__Aim of the task__
Turn every line of the items below into a single numbered list, one line per entry, and leave out any blank lines.

Dataset content start

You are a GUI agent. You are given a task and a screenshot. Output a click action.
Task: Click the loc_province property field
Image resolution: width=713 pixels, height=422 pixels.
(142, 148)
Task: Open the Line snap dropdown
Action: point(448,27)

Dataset content end

__Task response__
1. You are a GUI agent. You are given a task and a screenshot. Output a click action.
2. Task: Click the loc_province property field
3. Image resolution: width=713 pixels, height=422 pixels.
4. (142, 148)
5. Task: Open the Line snap dropdown
6. Action: point(448,27)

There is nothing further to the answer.